Finding Forrester begins with Gus Van Sant's visual trademark - street scenes of underprivileged kids doing nothing with style. You feel this isn't Connery country. There are black people everywhere.
In fact, it's Good Will Hunting meets Dead Poets Society on Spike Lee's patch. Hiding beneath the mask of radical chic lies a deeply sentimental story.
A shy, unmotivated 16-year-old from the Bronx, called Jamal (Rob Brown), becomes friends with an alcoholic recluse, who, 30 years before, won the Pulitzer Prize with his first and only novel. This is William Forrester, a legend amongst the Eng Lit set, although it's hard to believe that one slim volume was enough to secure intellectual immortality.
His apartment is filled with expensively bound tomes and corny Victorian paintings of stags at bay. He spends his afternoons spying through binoculars on black kids in the basketball court across the road.
It turns out that he's not some geriatric purve, but a grumpy old man with a Scottish slur, who has groceries delivered from the posh part of town by a guy who dresses like a lawyer. Either he hates the human race, or finds the company of strangers a threat.
Jamal is also a writer. He scribbles thoughts in notebooks. Forrester finds these. "Write. Don't think," he barks. "Do the first draft with your heart, rewrite with your head." Jamal listens, doesn't say much. Almost by default, Forrester becomes the boy's mentor.
Connery relishes the chance to break free from leadership roles. Forrester may have a glass of whisky in his hand at all times, but doesn't stagger into furniture. The need for heroism remains strong, which means he is the same as always, except not in uniform. The studio apartment becomes his battleground. Instead of 007's arsenal, he has a typewriter.
Rob Brown is not an actor. He's in junior year at high school and plays basketball. Jamal avoids the ghetto rap cool dude attitude and Brown relates to that, comfortable in low-key.

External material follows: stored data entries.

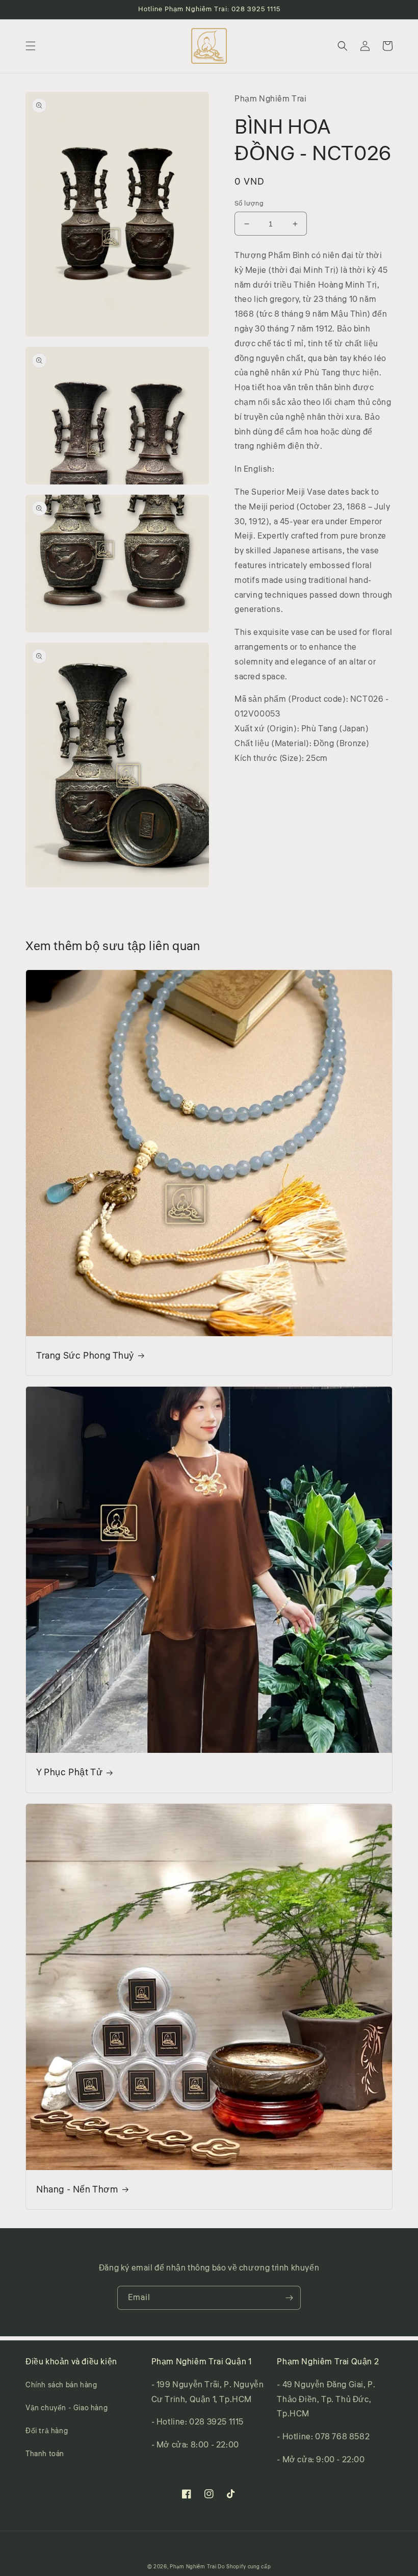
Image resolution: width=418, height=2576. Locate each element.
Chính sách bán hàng (61, 2385)
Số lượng (249, 203)
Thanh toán (44, 2454)
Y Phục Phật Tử (69, 1772)
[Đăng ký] (289, 2298)
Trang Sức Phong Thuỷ (85, 1356)
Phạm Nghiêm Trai (193, 2566)
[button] (30, 46)
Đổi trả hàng (46, 2431)
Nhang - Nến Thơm (77, 2190)
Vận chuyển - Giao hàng (66, 2408)
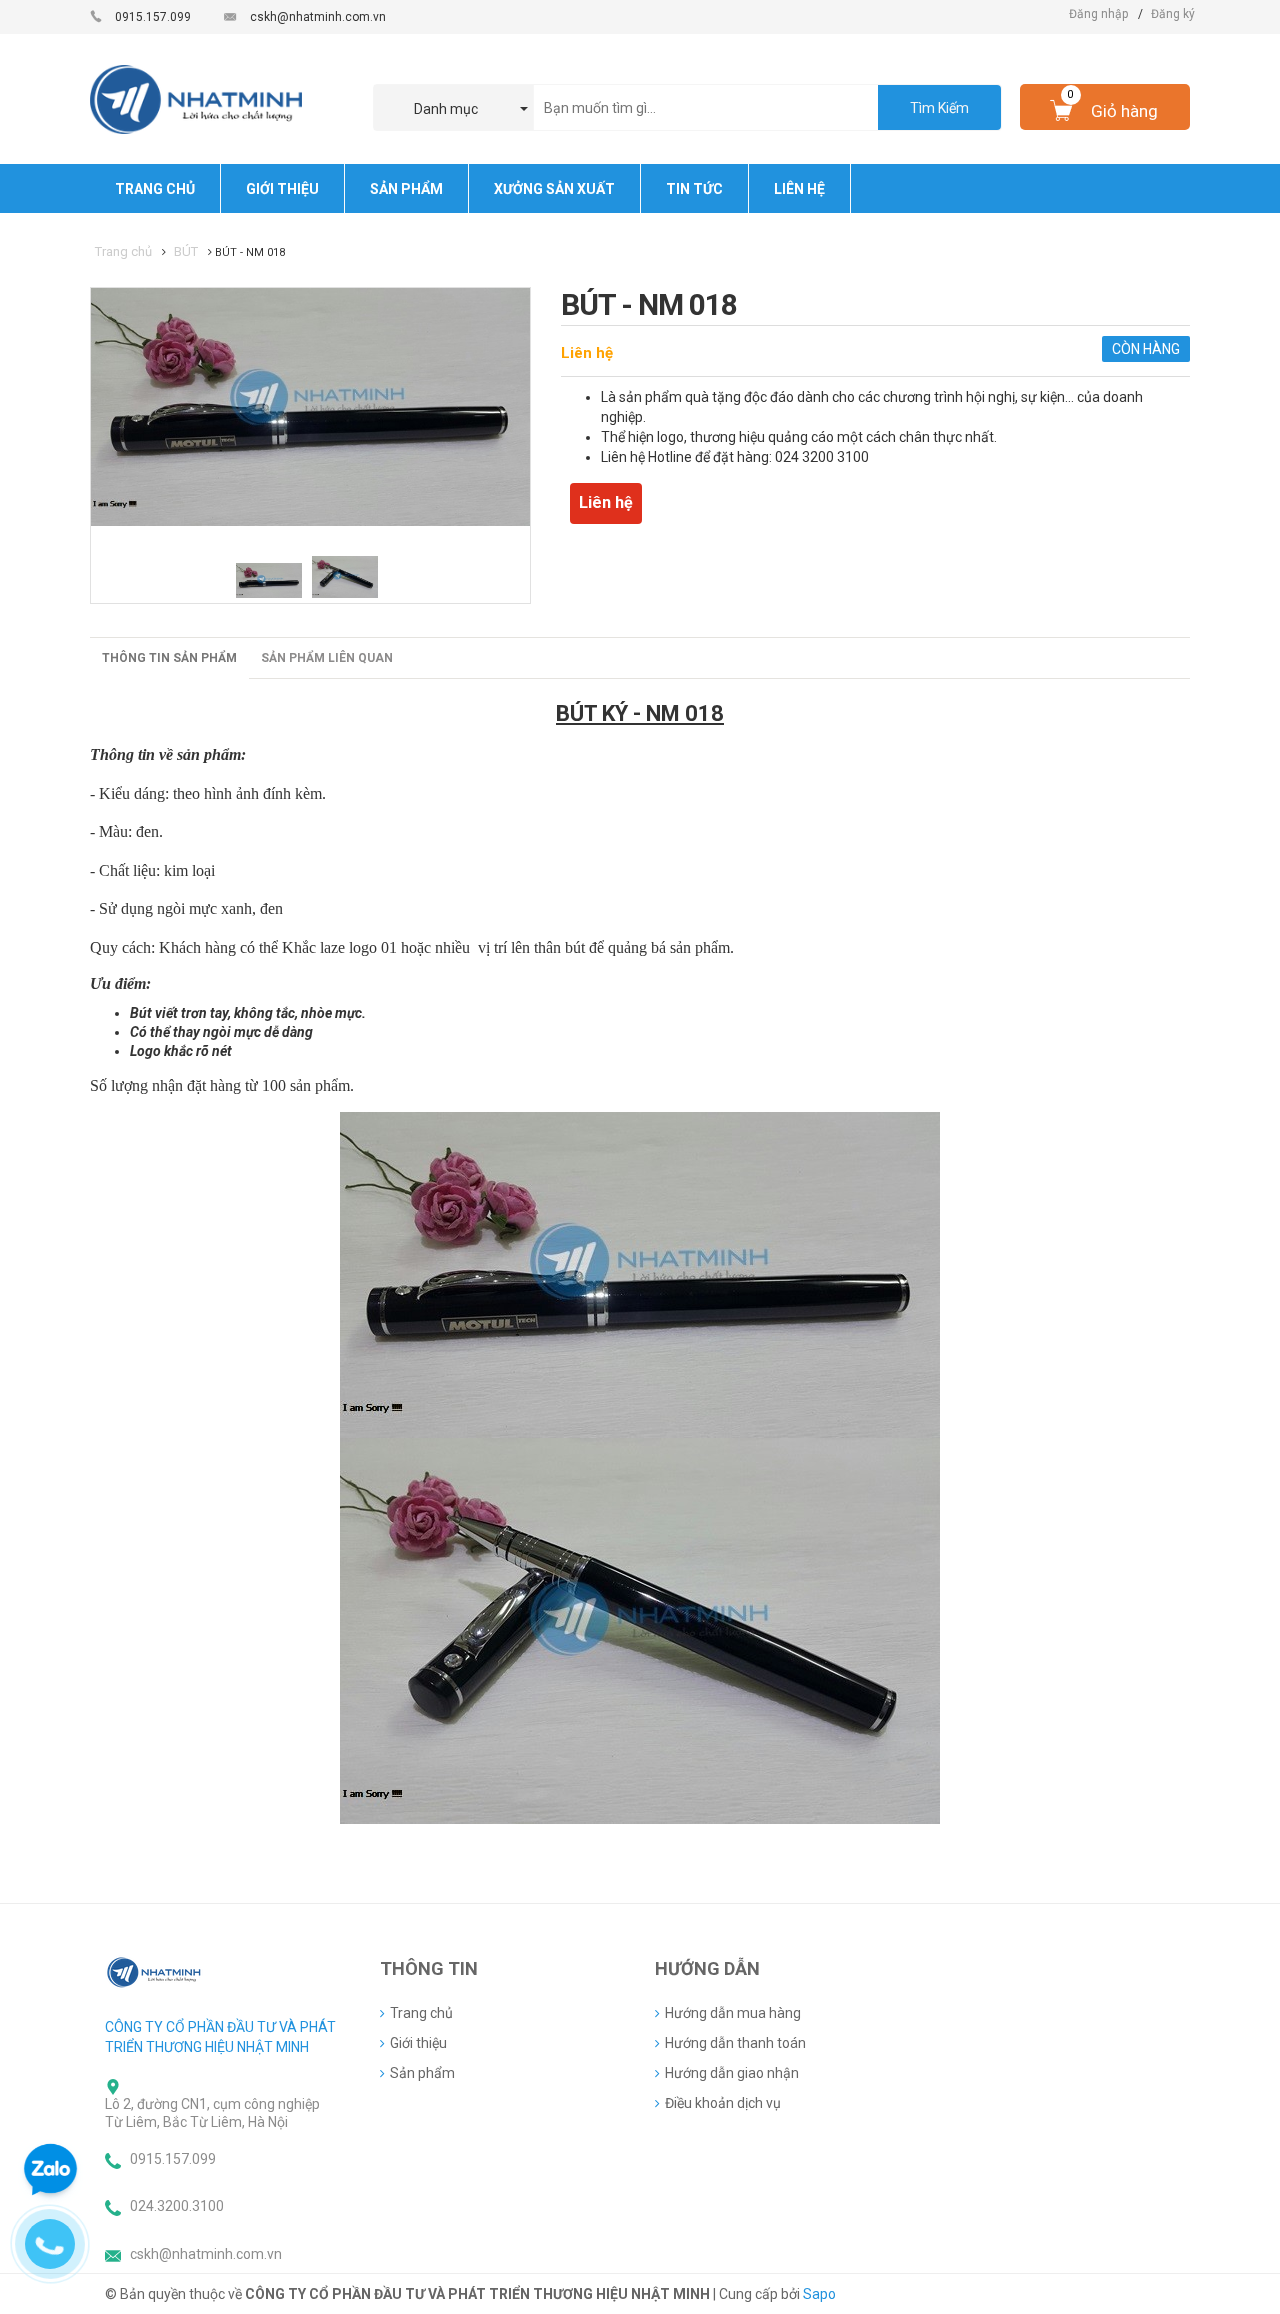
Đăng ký (1173, 14)
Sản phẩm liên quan (327, 658)
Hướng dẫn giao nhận (732, 2073)
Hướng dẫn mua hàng (733, 2013)
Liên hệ (587, 353)
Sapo (819, 2294)
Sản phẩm (422, 2073)
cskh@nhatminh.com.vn (318, 17)
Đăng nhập (1098, 14)
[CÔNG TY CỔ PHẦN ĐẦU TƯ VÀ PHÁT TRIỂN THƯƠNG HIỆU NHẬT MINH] (155, 1972)
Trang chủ (421, 2013)
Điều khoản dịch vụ (723, 2103)
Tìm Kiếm (939, 108)
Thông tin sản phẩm (169, 658)
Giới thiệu (418, 2043)
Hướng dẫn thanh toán (735, 2043)
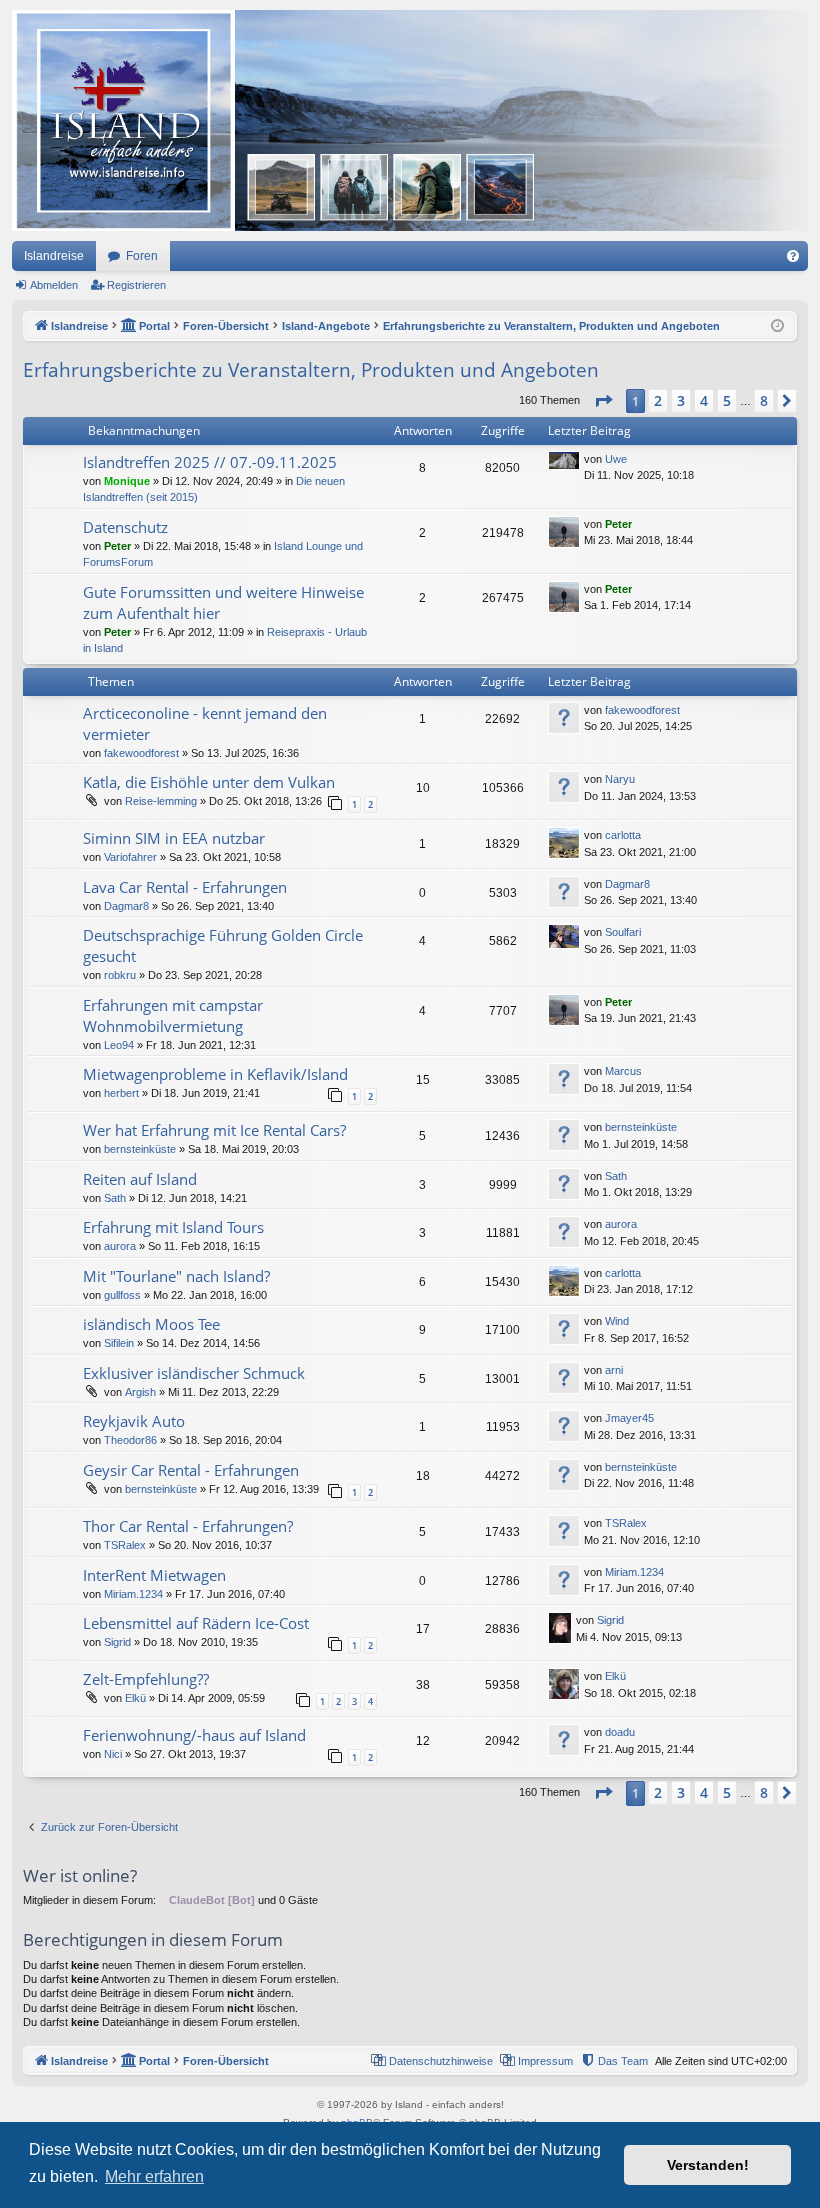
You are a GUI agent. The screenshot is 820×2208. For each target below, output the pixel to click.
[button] (603, 401)
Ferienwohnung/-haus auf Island (194, 1735)
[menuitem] (793, 256)
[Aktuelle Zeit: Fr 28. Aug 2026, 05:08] (777, 326)
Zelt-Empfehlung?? (146, 1679)
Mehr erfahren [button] (154, 2176)
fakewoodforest (141, 753)
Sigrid (117, 1642)
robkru (120, 975)
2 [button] (658, 400)
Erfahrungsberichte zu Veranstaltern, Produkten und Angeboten (311, 370)
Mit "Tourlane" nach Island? (176, 1276)
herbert (121, 1093)
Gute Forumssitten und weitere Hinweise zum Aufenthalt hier (223, 602)
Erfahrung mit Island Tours (173, 1227)
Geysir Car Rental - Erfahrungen (191, 1470)
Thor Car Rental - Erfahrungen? (188, 1526)
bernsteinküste (140, 1149)
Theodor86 (130, 1440)
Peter (117, 546)
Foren (142, 256)
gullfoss (122, 1295)
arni (614, 1370)
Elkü (135, 1698)
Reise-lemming (161, 801)
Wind (617, 1321)
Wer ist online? (80, 1875)
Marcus (623, 1071)
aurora (120, 1246)
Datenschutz (125, 527)
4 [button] (704, 400)
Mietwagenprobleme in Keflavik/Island (215, 1074)
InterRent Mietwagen (154, 1575)
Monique (127, 481)
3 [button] (681, 400)
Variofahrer (130, 857)
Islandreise (54, 256)
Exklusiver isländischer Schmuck (194, 1373)
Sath (115, 1198)
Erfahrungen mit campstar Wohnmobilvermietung (173, 1015)
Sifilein (119, 1343)
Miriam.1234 (133, 1594)
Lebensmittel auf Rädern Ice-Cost (196, 1623)
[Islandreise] (410, 120)
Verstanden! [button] (708, 2165)
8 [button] (764, 400)
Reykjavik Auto (134, 1421)
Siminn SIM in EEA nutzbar (174, 838)
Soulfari (623, 932)
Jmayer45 (629, 1418)
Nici (113, 1754)
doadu (620, 1732)
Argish (140, 1392)
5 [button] (727, 400)
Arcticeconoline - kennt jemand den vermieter (205, 723)
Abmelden (54, 285)
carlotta (623, 835)
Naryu (620, 779)
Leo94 (119, 1045)
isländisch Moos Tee (151, 1324)
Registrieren (136, 285)
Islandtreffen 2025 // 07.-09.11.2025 (210, 462)
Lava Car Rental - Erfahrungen (185, 887)
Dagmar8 (126, 906)
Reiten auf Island (140, 1179)
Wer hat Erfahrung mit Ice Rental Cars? (214, 1130)
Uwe (616, 459)
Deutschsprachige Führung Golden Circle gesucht (223, 945)
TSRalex (125, 1545)
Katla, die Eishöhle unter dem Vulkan (209, 782)
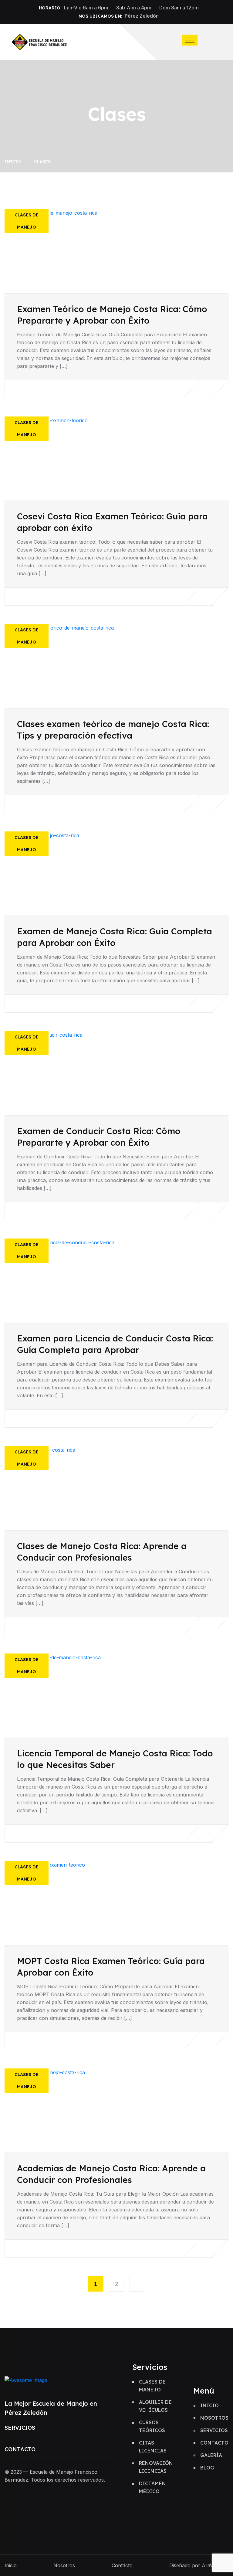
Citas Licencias (153, 2447)
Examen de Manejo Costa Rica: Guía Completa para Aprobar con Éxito (114, 937)
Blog (207, 2468)
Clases (42, 162)
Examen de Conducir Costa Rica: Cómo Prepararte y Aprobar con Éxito (99, 1137)
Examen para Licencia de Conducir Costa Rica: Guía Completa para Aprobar (115, 1344)
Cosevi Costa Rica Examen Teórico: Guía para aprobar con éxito (112, 522)
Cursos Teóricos (152, 2426)
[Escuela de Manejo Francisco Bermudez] (40, 41)
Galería (211, 2455)
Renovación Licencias (156, 2467)
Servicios (20, 2427)
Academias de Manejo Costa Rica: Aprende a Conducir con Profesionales (111, 2174)
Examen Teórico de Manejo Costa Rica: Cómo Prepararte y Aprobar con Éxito (112, 315)
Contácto (122, 2565)
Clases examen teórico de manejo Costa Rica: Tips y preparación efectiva (113, 730)
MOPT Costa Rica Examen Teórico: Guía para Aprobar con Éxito (111, 1967)
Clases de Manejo (152, 2386)
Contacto (20, 2449)
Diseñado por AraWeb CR (198, 2565)
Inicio (14, 162)
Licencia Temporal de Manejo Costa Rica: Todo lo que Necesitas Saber (115, 1759)
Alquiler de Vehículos (155, 2406)
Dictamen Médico (152, 2487)
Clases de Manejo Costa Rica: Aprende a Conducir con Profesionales (102, 1552)
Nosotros (214, 2418)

Van Sant built a reputation with edgy independent movies and yet ever since the success of Good Will Hunting has been moving into the middle of the road.
Finding Forrester wants to be taken seriously. The message is positive, the feelgood feels good. In the end, however, it is artificial. Van Sant knows how tough life can be. He's been there (Drugstore Cowboy, My Own Private Idaho, To Die For). The sweetness of this odd friendship works beautifully as an idea, but not in reality.
Also, why does Connery ride his bike like Mary Poppins?